Manifesta, sem alarde, que muitos tratamentos levam a consumir os bens das
pessoas sem resultado e a beneficiar quem assume o encargo de os fazer
convenientemente. Denuncia, sem o dizer, as situações desumanas que ocorrem
nesta área tão sensível de uma sociedade humanizada que quer garantir o serviço
de saúde a todos/as.
A mulher manifesta o valor da saúde
integral: a do físico e emocional, a da mente e relacional, a do ambiente e
espiritual. Saúde integral que se enraiza numa correcta compreensão do corpo
humano.
O Papa Francisco, ao falar, no dia 25 de
Junho de 2018, na «Academia para a Vida» lembra a “sabedoria que deve inspirar
a nossa atitude” chamada a considerar a qualidade ética e espiritual da vida em
todas as suas fases. E designa esta atitude por “ecologia humana”. E prossegue
referindo-se ao nosso corpo “que nos situa numa relação directa com o ambiente
e com os outros seres vivos. A aceitação do próproo corpo como dom de Deus é
necessária para acolher e aceitar o mundo inteiro como dom do Pai e casa comum,
enquanto uma lógica de domínio sobre o próprio corpo se transforma numa lógica,
às vezes subtil, de domínio sobre a criação”. E, em jeito de conclusão, o Papa
adianta: “Aprender a receber o próprio corpo, a cuidar dele, e a respeitar os
seus significados, é essencial para uma verdeira ecologia humana. Também a
valoração do próprio corpo na sua femineidade ou masculinidade é necessária para
se reconhecer a si mesmo no encontro com o diferente”( Laudate Si, nº 155).

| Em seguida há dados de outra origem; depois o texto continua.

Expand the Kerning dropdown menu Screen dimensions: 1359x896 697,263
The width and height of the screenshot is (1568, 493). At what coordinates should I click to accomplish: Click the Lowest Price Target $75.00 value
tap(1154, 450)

A mulher provoca o silêncio dos
acompanhantes de Jesus. Tal o inusitado. Silêncio que é indiciador do que havia
surgido: um novo olhar sobre a mulher, o corpo humano e sua condição sexuada,
sobre a pessoa como indivíduo aberta à relação de reciprocidade masculina e
feminina; um novo olhar sobre a sociedade de seres humanos iguais em dignidade,
diferentes em capacidades e complementares no desempenho de funções; um novo
olhar que emerge do olhar de Jesus que vê a multidão que o rodeia e aperta,
identifica a mulher que o tocou e, assustada, vem dizer-lhe a verdade do que
havia acontecido.
A mulher empreende a sua ousadia, após
dialogar com a sua consciência, de fazer o balanço entre a necessidade e o
risco, entre a dor da inibição e a alegria da exposição, da previsível
satisfação. Grande atitude: a cautela e a ponderação dão as mãos e aconselham a
melhor opção. Avançou e acertou. E recebeu de Jesus o reconhecimento público da
sua ousadia: “Minha filha, a tua fé te salvou”.
Marcos, o narrador, não indica nada sobre
o que teriam dito os discípulos, os amigos de Jairo, os outros acompanhantes. O
relato deixa em aberto essa atitude para as gerações seguintes poderem parar,
saborear, quebrar barreiras, mergulhar na bondade de Jesus que, prossegue,
incansavelmente nos caminhos da missão, a testemunhar um rosto diferente do
nosso Deus que se espelha no cuidado integral do corpo humano. Prossegue também
por meio de nós, como cidadãos cristãos, na Igreja e na sociedade.